Geometric morphometrics is helpful for understanding how body size and body shape influence the strength of inter-specific competitive interactions in a community. Dung beetles, characterized by their use of decomposing organic material, provide a useful model for understanding the structuring of ecological communities and the role of competition based on their size and morphology. The relationship between body size and shape in a dung beetle community from the Atlantic Forest in Serra do Japi, Brazil was analyzed for 39 species. Fifteen anatomical landmarks on three-dimensional Cartesian coordinates were used to describe both the shape and the size of the body of each species on the basis of the centroid located along homologous points in all of the species. The first vector of a principal components analysis explained 38.5% of the morphological variation among species, and represents a gradient of body shape from elongated, flattened bodies with narrow abdomen to rounded or convex bodies. The second component explained 17.8% of the remaining variation in body shape, which goes from species with an abdomen that is larger than the elytra to species with constricted abdomens and large elytra. The relationship between body size and shape was analyzed separately for diurnal and nocturnal species. In both guilds not only were there differences in body size, but also in body shape, suggesting a reduction in their level of competition.
Species morphology has always been considered an important factor that affects the patterns of inter- and intra-specific competition in ecological communities. Within a single community, species from the same taxonomic group that have a similar body size often exploit similar resources and are therefore likely to compete more strongly with each other than with species which are less similar (Warren and Lawton 1987; Juliano and Lawton 1990). According the principle of competitive exclusion two species cannot occupy the same ecological niche (Gause 1934). However, resource partitioning should reduce competition and allow for species coexistence (Begon et al. 1996; Tilman 2007). Animals with different body shapes supposedly exploit some resources more efficiently than other species do, and this reduces competition and promotes species coexistence (Hutchinson & MacArthur 1959). Body size and shape are often correlated with various other individual traits such as physiology, behavior, and metabolism (e.g. life expectancy, locomotion, and fecundity), as well as ecological characteristics such as population density, the distribution of relative species abundance, and competitive ability (Peters 1983; Calder 1984; Schmidt-Nielsen 1984; Morse et al. 1988; Lawton 1991; Blackburn and Gaston 1997). Although coexistence is often attributed to interspecific differences in morphology, direct evidence is relatively rare (Gurd 2007).
Developments in geometric morphometrics have been successful in combining the fields of geometry, biology, and statistics for the purpose of doing more reliable comparative studies (Bookstein 1982, 1991; Rohlf and Marcus 1993). Insects are ideal for this type of study, not only because of their hyperabundance, but also because they possess a well defined exoskeleton (see Adams and Funk 1997; Pretorius et al. 2000; Pretorius and Scholtz, 2001). Within the insects, beetles generally have an oval or elongated shape and a convex body. Their robust exoskeleton makes measuring them a straightforward task. Additionally, the complete metamorphosis that occurs in beetles reduces the difficulty presented by allometric growth in immature stages, as measurements are limited to adult beetles.
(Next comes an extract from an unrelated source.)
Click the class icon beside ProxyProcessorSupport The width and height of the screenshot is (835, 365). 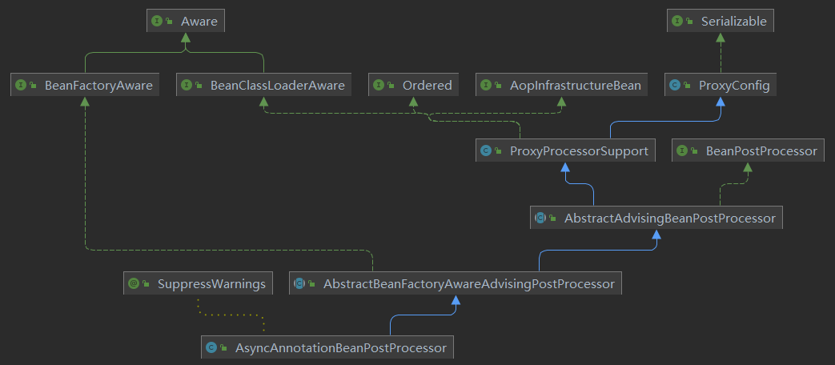click(x=485, y=150)
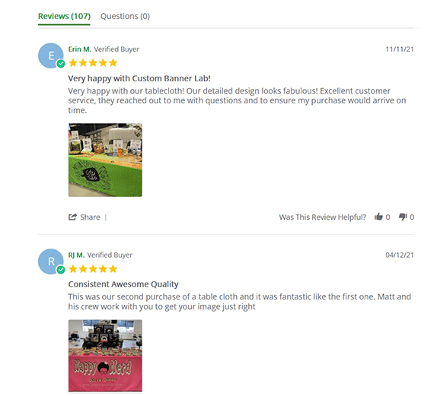Click the five-star rating on Erin's review
Screen dimensions: 437x396
(x=93, y=63)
The species of the subfamily Scarabaeinae (Scarabaeidae), commonly known as dung beetles, are characterized by the use of decomposing organic material by adults and larvae as a food source. There are 25 to 70 species in tropical rain forests, but as many as 124 species in African savannas (Favila and Halffter 1997). Several etoecological differences have been invoked to explain the high diversity of dung beetle species in tropical ecosystems: food relocation system with burying, roller, and dweller species; diel activity including nocturnal, crepuscular, and diurnal species; food preference with coprophagous, copronecrophagous, and necrophagous species; and finally there are stenotopic and eurytopic species with different temporal activity patterns over an annual period (Halffter and Matthews 1966; Hanski and Koskela 1977; Halffter and Edmonds 1982; Giller and Doube 1989, 1994; Hanski and Cambefort 1991; Halffter et al. 1992; Davis 1996; Palestrini et al. 1998; Hernández 2002; Feer and Pincebourde 2005; Horgan and Fuentes 2005). The reduction in direct competition and the resulting coexistence of many species is expected to result from not only these etoecological differences, but also from morphometric variations. As such, dung beetles seem to be an ideal group for analyzing how morphology is related to niche segregation, resource partitioning, and the structuring of communities.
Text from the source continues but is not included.